_Requirement_. Leaving out all pictures, write out word for word the lines from the one containing "Where should I" to the end of the data below.

_Exercise data_.
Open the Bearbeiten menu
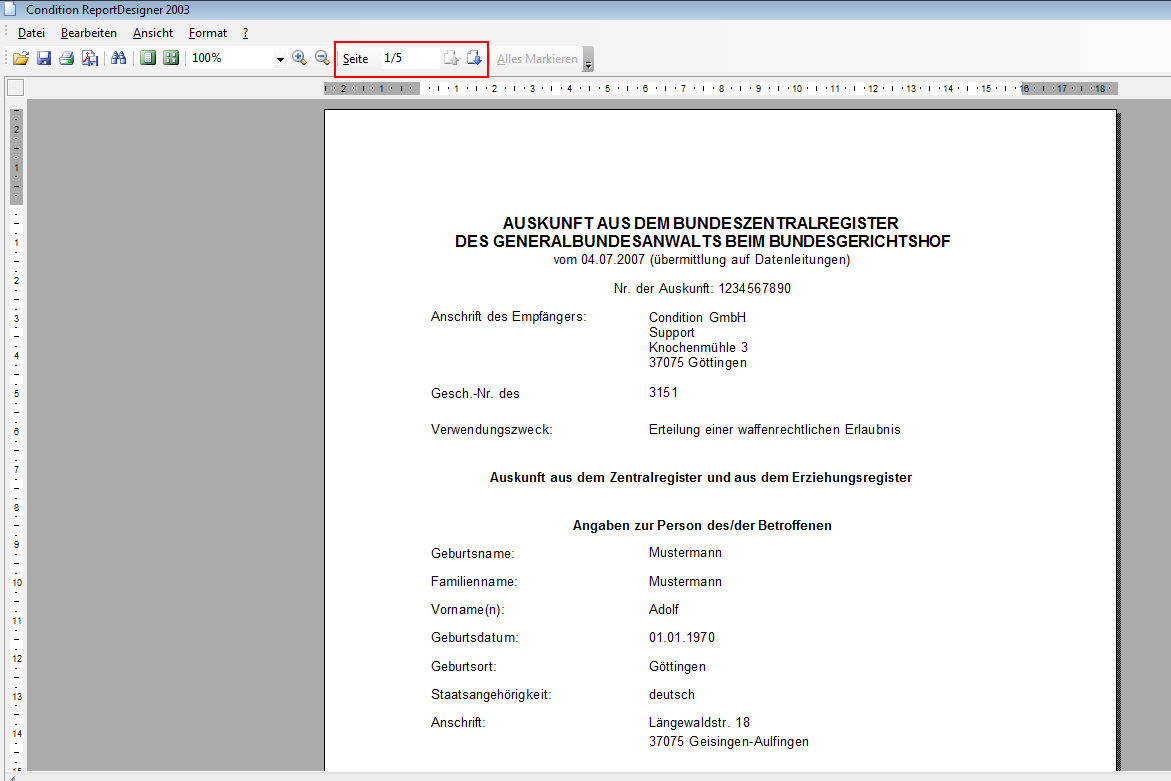This screenshot has width=1171, height=781. click(x=89, y=33)
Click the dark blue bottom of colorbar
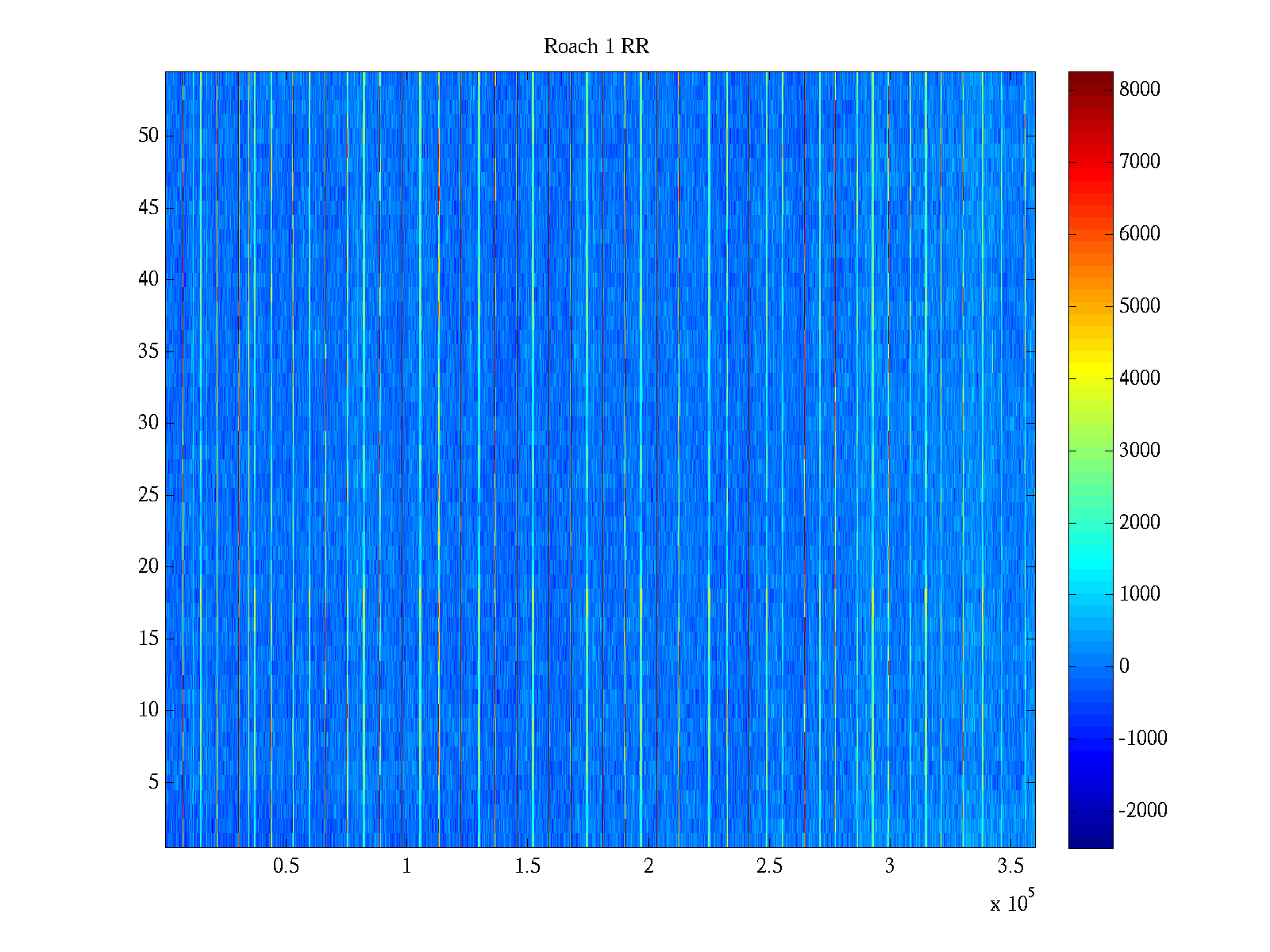The height and width of the screenshot is (952, 1270). [1090, 839]
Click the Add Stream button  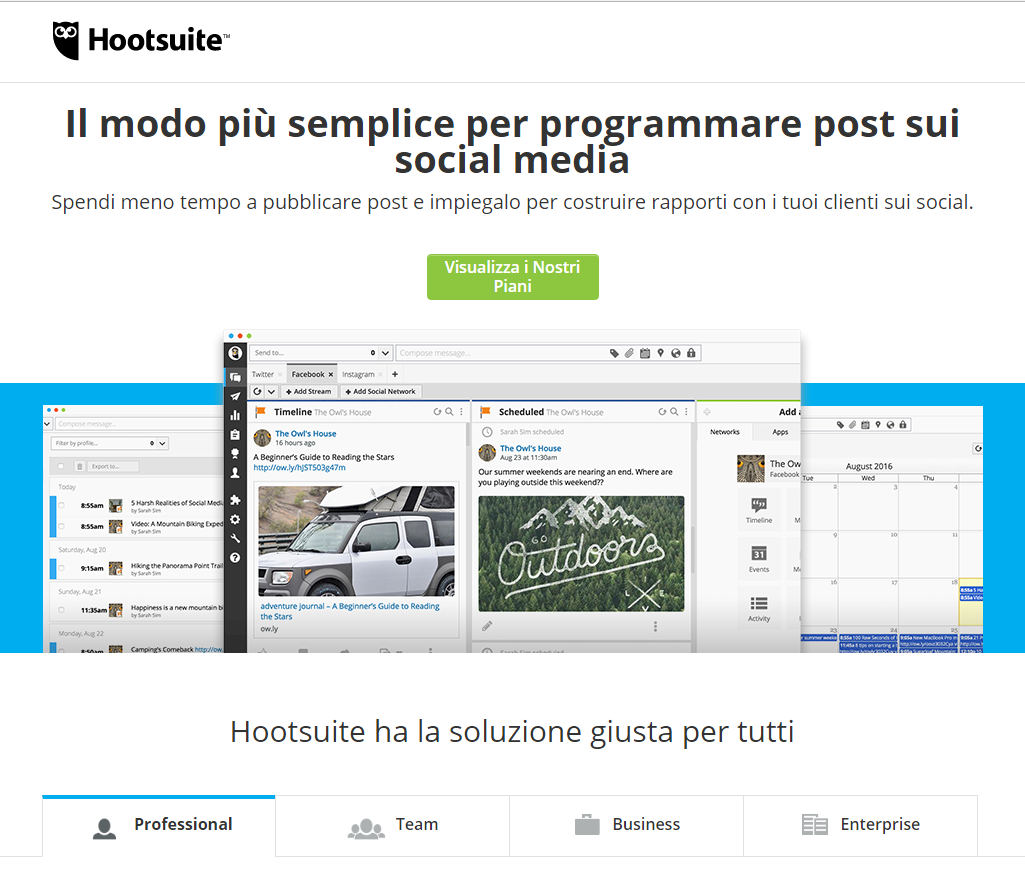pyautogui.click(x=308, y=392)
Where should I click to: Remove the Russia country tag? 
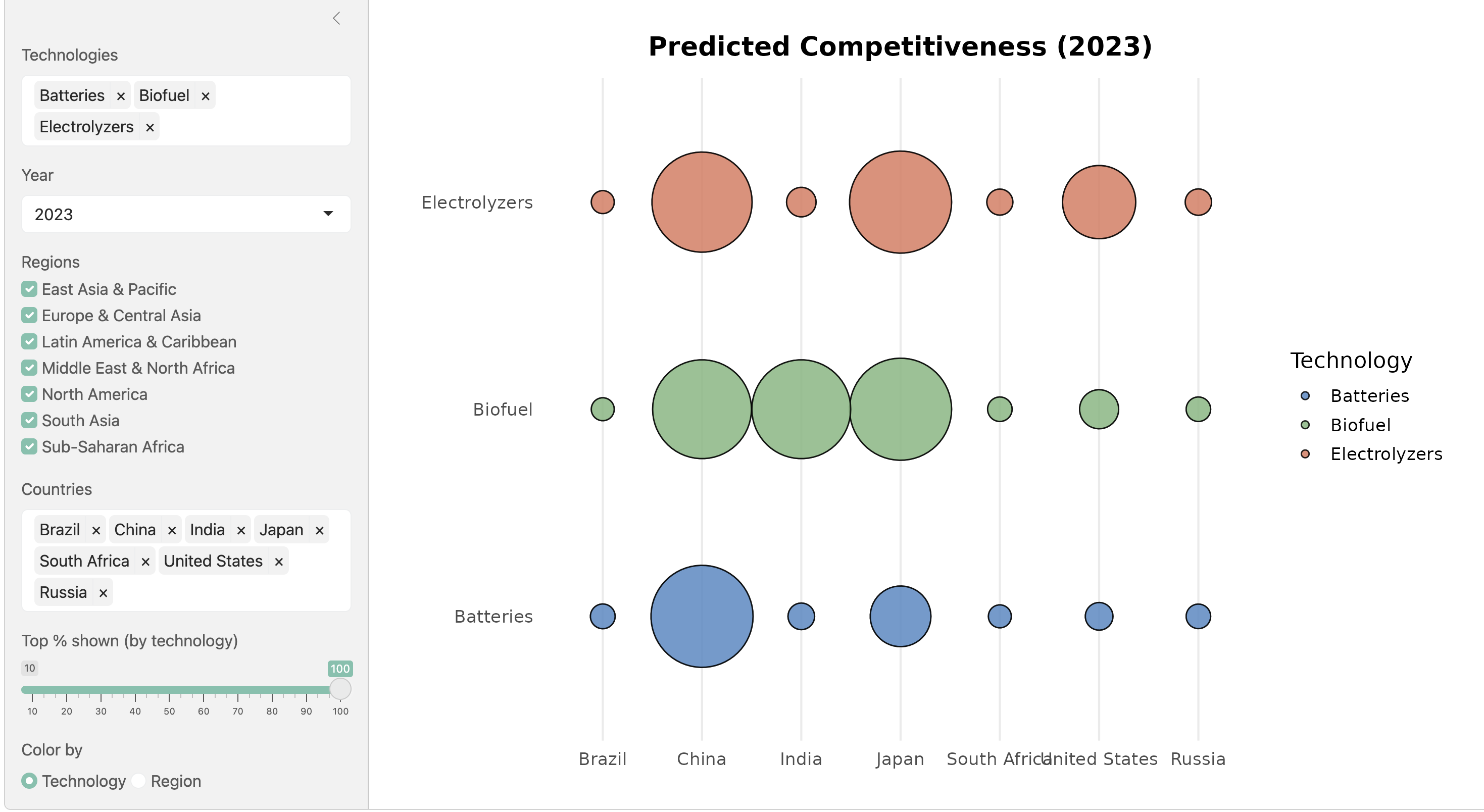click(x=103, y=593)
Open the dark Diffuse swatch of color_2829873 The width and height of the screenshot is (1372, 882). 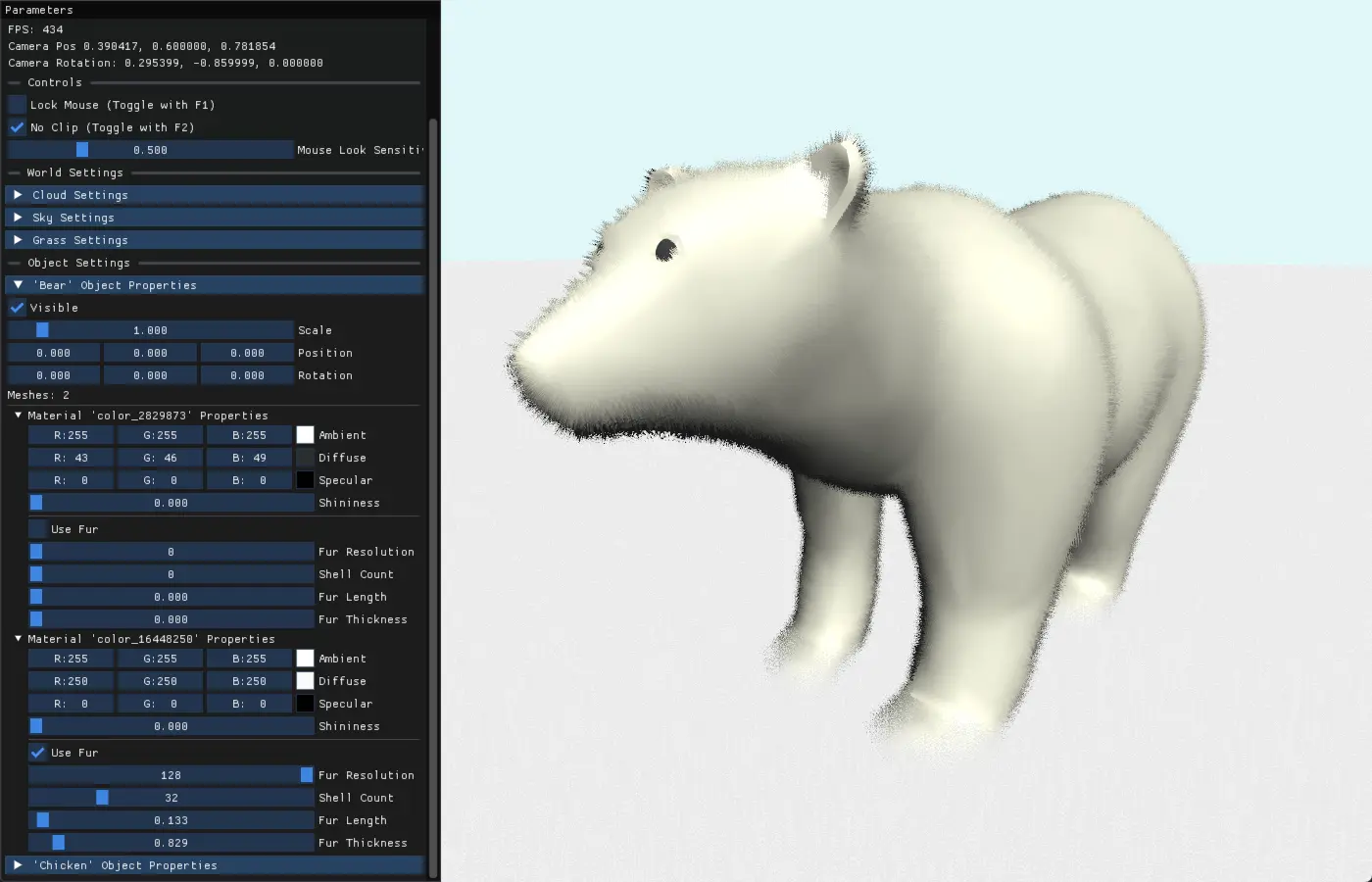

_Exercise result_.
Where should I click to: Remove the Russia country tag? 
click(x=103, y=593)
Open the dark Diffuse swatch of color_2829873 The width and height of the screenshot is (1372, 882). 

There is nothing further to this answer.